++++ Data supplied

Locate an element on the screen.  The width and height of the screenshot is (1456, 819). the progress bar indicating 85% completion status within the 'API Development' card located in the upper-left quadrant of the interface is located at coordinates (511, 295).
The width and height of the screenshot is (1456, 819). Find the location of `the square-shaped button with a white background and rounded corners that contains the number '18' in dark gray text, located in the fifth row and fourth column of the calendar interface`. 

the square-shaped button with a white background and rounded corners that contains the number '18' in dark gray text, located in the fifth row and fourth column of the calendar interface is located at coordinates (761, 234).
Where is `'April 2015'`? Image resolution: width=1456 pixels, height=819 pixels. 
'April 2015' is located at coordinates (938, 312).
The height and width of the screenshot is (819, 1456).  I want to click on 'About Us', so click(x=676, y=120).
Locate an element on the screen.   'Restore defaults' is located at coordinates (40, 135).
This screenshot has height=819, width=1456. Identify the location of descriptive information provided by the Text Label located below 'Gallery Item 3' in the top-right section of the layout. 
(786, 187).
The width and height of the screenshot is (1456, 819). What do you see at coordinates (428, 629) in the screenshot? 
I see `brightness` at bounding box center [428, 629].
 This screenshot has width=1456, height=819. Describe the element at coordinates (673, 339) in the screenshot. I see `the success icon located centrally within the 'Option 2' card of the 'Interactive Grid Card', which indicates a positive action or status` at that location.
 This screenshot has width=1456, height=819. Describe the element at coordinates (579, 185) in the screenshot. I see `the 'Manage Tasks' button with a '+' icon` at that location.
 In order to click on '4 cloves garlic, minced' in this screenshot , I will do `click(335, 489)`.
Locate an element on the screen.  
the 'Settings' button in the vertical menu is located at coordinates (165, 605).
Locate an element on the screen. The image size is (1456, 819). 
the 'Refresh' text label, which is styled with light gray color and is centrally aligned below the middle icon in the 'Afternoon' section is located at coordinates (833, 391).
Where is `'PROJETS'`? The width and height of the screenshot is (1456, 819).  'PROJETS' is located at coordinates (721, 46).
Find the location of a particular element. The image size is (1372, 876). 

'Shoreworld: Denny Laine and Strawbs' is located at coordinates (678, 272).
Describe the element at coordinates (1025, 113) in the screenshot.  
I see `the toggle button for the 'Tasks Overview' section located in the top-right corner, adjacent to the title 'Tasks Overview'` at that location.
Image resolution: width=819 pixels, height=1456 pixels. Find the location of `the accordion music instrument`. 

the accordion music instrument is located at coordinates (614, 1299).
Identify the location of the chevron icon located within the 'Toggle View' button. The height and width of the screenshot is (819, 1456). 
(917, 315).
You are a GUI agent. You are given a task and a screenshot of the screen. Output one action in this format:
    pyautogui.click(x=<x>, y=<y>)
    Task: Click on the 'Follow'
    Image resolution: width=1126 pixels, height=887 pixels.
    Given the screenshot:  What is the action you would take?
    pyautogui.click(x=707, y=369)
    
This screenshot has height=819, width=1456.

++++++++

_Objective:_
Could you present every line of the items above as a Markdown table with a Row column numbering each line and a Line column holding its text, skipping blank lines?

_Result of this task:_
| Row | Line |
|---|---|
| 1 | Locate an element on the screen.  The width and height of the screenshot is (1456, 819). the progress bar indicating 85% completion status within the 'API Development' card located in the upper-left quadrant of the interface is located at coordinates (511, 295). |
| 2 | The width and height of the screenshot is (1456, 819). Find the location of `the square-shaped button with a white background and rounded corners that contains the number '18' in dark gray text, located in the fifth row and fourth column of the calendar interface`.  |
| 3 | the square-shaped button with a white background and rounded corners that contains the number '18' in dark gray text, located in the fifth row and fourth column of the calendar interface is located at coordinates (761, 234). |
| 4 | Where is `'April 2015'`? Image resolution: width=1456 pixels, height=819 pixels.  |
| 5 | 'April 2015' is located at coordinates (938, 312). |
| 6 | The height and width of the screenshot is (819, 1456).  I want to click on 'About Us', so click(x=676, y=120). |
| 7 | Locate an element on the screen.   'Restore defaults' is located at coordinates (40, 135). |
| 8 | This screenshot has height=819, width=1456. Identify the location of descriptive information provided by the Text Label located below 'Gallery Item 3' in the top-right section of the layout.  |
| 9 | (786, 187). |
| 10 | The width and height of the screenshot is (1456, 819). What do you see at coordinates (428, 629) in the screenshot?  |
| 11 | I see `brightness` at bounding box center [428, 629]. |
| 12 |  This screenshot has width=1456, height=819. Describe the element at coordinates (673, 339) in the screenshot. I see `the success icon located centrally within the 'Option 2' card of the 'Interactive Grid Card', which indicates a positive action or status` at that location. |
| 13 |  This screenshot has width=1456, height=819. Describe the element at coordinates (579, 185) in the screenshot. I see `the 'Manage Tasks' button with a '+' icon` at that location. |
| 14 |  In order to click on '4 cloves garlic, minced' in this screenshot , I will do `click(335, 489)`. |
| 15 | Locate an element on the screen.   |
| 16 | the 'Settings' button in the vertical menu is located at coordinates (165, 605). |
| 17 | Locate an element on the screen. The image size is (1456, 819).  |
| 18 | the 'Refresh' text label, which is styled with light gray color and is centrally aligned below the middle icon in the 'Afternoon' section is located at coordinates (833, 391). |
| 19 | Where is `'PROJETS'`? The width and height of the screenshot is (1456, 819).  'PROJETS' is located at coordinates (721, 46). |
| 20 | Find the location of a particular element. The image size is (1372, 876).  |
| 21 | 'Shoreworld: Denny Laine and Strawbs' is located at coordinates (678, 272). |
| 22 | Describe the element at coordinates (1025, 113) in the screenshot.   |
| 23 | I see `the toggle button for the 'Tasks Overview' section located in the top-right corner, adjacent to the title 'Tasks Overview'` at that location. |
| 24 | Image resolution: width=819 pixels, height=1456 pixels. Find the location of `the accordion music instrument`.  |
| 25 | the accordion music instrument is located at coordinates (614, 1299). |
| 26 | Identify the location of the chevron icon located within the 'Toggle View' button. The height and width of the screenshot is (819, 1456).  |
| 27 | (917, 315). |
| 28 | You are a GUI agent. You are given a task and a screenshot of the screen. Output one action in this format: |
| 29 |     pyautogui.click(x=<x>, y=<y>) |
| 30 |     Task: Click on the 'Follow' |
| 31 |     Image resolution: width=1126 pixels, height=887 pixels. |
| 32 |     Given the screenshot:  What is the action you would take? |
| 33 |     pyautogui.click(x=707, y=369) |
| 34 | This screenshot has height=819, width=1456. |